Here, on the New Releases show, February, 1991, Jim and the crew play an amusing spot for WIDB classified Valentines. Anybody know how popular these were?
By 1977 advertising was in full operation. WIDB’s production department had several producers who were competent, effective, and also creative. Here’s Luke Banks’ production featuring Mike Hillstrom and others.
The Daytona Beach/Spring Break trip had to be given away at the Bowl-a-Thon in March. The jocks got wasted and bowled, total pins only were counted, and the winner entry was the listener who came closest to guessing total pins. It was one of the first events that took the station into the community for entertainment purposes. Produced by Sam and Gary, this features Michael K. Murphy (now at WMVP), W. Clark Pettit (now farming in New Jersey), Michael J. Cheylewski, Sam and Keith Weinman, as well as Phil Hejtmanek.
Throughout the ’90s (when we first posted this) it was not uncommon to hear a radio station promote itself with a vignette of song snippets that were decidedly NOT of their format, followed by a song in their style.
In the late ’70s thru the mid ’80s, conservatism in radio dictated that drawing attention to your competition this way was a bad thing and this type of promotion was practically non-existent.
This spot, produced by Tom, took the former approach to sell what was then the only all “new wave” club in town, and perhaps to also take pot-shots at the local CHR station.
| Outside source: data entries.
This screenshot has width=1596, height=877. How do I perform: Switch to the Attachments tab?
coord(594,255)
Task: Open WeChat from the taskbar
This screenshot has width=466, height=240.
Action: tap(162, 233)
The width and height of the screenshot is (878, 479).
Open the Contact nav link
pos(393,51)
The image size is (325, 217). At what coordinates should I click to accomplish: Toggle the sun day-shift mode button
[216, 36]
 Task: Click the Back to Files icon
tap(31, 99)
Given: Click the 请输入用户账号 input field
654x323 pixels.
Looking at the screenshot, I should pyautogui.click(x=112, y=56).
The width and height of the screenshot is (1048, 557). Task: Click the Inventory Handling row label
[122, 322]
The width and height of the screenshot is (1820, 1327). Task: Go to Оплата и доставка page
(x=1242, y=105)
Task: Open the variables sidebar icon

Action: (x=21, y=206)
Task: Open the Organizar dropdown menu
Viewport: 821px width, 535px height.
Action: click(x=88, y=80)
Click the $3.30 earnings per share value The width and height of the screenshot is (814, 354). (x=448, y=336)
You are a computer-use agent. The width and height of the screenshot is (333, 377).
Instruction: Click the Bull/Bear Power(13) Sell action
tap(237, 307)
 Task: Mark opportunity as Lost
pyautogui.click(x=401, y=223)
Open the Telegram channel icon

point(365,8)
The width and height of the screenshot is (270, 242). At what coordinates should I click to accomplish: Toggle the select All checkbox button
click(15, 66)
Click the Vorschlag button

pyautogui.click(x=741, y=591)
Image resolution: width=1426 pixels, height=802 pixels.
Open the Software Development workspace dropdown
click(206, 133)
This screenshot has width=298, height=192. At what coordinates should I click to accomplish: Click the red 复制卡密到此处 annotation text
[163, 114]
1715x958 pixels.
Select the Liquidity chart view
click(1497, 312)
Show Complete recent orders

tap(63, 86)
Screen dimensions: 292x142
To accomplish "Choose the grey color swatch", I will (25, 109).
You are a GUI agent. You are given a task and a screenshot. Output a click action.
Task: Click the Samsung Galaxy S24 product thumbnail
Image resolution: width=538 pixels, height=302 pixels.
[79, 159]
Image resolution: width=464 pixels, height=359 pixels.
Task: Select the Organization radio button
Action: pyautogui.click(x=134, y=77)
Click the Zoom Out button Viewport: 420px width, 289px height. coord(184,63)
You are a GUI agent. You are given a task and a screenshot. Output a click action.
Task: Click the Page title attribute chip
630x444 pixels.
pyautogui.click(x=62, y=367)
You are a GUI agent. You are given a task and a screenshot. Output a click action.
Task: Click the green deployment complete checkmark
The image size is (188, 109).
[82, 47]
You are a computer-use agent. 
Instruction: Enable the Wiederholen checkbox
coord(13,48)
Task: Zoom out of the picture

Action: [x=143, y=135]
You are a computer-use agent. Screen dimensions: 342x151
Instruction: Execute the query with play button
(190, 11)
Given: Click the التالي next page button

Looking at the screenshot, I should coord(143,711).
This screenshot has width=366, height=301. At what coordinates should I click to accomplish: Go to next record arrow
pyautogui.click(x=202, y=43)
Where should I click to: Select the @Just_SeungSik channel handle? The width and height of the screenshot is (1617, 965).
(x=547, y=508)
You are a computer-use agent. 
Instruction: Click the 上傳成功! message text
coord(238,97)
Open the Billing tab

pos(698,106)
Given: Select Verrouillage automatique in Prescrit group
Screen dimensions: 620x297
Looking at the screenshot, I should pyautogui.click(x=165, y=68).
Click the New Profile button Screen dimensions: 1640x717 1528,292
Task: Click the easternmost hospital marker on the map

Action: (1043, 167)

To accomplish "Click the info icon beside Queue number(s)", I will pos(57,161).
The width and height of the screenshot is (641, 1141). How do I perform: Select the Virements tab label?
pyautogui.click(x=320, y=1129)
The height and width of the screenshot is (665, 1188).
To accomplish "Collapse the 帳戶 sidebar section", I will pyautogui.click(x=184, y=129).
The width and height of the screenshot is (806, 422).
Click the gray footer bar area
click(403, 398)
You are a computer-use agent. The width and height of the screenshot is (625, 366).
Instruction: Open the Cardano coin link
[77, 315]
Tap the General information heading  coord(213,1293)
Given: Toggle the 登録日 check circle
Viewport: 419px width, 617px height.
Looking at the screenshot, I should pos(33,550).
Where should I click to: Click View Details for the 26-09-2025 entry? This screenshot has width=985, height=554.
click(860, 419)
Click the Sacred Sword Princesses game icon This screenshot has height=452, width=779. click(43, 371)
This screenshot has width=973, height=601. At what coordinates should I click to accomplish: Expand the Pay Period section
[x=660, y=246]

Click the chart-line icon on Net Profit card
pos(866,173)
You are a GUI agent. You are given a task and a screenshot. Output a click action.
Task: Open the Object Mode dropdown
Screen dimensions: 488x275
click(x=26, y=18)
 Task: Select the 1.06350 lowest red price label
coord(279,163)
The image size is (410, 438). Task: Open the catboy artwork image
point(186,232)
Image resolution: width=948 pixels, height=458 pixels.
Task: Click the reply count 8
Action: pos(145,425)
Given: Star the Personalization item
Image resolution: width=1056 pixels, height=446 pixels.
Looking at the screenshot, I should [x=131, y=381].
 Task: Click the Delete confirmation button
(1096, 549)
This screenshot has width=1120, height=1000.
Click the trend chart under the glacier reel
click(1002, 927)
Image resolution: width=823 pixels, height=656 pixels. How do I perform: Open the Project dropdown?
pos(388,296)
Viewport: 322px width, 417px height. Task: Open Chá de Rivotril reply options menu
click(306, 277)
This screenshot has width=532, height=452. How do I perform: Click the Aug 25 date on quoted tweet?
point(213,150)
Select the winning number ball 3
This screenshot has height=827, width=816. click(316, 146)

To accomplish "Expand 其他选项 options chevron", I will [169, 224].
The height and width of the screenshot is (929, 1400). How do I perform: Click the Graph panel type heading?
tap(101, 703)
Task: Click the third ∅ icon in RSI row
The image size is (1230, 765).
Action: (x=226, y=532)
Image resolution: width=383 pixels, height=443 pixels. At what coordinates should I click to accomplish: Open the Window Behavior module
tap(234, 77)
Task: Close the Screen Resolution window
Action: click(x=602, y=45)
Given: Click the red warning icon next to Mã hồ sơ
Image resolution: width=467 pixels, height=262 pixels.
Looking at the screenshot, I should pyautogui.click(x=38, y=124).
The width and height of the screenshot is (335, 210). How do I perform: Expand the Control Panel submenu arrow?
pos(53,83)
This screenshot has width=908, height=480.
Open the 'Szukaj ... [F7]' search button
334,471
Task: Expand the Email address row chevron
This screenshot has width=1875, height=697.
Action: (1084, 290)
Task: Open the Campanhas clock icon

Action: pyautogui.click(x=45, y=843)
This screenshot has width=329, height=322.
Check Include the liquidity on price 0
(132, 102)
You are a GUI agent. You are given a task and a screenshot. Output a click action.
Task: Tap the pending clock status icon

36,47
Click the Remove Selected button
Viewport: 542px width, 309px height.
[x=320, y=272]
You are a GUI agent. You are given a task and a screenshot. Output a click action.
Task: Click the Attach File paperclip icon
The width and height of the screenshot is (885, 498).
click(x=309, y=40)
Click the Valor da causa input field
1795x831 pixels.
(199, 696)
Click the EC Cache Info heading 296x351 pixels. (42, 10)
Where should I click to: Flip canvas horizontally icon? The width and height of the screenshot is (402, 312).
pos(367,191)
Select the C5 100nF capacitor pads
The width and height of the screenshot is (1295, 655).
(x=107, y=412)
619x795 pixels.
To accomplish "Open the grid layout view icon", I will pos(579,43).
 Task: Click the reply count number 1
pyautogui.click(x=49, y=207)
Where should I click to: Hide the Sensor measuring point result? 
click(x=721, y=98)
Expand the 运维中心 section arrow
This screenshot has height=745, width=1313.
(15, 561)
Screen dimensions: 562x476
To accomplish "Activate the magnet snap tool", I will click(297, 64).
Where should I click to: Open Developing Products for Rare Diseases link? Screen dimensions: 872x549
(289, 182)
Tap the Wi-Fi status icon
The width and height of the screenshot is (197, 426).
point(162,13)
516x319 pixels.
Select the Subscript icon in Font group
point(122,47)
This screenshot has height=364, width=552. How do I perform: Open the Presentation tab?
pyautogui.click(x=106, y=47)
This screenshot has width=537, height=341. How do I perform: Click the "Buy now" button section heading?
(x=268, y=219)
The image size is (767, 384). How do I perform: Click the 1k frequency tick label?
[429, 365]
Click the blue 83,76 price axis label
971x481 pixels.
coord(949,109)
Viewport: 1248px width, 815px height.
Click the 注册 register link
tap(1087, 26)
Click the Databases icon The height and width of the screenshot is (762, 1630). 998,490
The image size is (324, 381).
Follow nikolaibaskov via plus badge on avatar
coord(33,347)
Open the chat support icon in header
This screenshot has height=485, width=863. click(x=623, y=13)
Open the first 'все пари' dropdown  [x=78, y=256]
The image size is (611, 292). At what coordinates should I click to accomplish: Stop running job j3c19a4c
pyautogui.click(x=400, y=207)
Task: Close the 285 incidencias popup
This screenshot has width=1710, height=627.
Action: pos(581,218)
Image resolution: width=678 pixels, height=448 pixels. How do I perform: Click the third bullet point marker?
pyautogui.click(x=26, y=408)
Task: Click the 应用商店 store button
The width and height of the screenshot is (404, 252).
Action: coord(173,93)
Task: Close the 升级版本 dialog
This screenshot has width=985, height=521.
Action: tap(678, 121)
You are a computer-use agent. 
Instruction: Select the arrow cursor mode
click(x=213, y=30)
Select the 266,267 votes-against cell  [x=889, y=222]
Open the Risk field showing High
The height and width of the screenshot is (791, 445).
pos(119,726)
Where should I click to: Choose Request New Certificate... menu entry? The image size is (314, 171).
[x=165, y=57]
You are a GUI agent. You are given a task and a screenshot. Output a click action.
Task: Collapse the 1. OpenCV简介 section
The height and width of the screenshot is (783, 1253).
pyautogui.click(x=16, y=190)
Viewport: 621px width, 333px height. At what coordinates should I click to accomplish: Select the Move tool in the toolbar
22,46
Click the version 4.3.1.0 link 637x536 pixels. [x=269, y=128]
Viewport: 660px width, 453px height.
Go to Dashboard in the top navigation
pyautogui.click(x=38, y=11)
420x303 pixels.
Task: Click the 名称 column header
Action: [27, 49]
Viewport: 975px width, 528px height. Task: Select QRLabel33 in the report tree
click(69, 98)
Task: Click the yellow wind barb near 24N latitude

Airwaves was located in the basement of ABC Liquors and featured a 6″ high stage.
WIDB held the “Beat Night” promotion there on Thursdays beginning with the club’s opening in Fall 1982, and the club played host to the Circle Jerks, Violent Femmes and Ministry among others in 1983, as well as being the late-night hangout for many of our staff.
Does anyone know how long Airwaves stayed open?
Mike Murphy was a WLTL (La Grange) product who had an engaging personality and loved baseball. Originally a sports and news guy, he became an on-air jock. Just as many of us did, Murph unleashed his personality on his show. He had just been promoted from midday to mornings and – as you can hear from this excerpt from January 72 – no one was safe from his barbs, even his boss Sam Glick, who was in studio to take the next shift.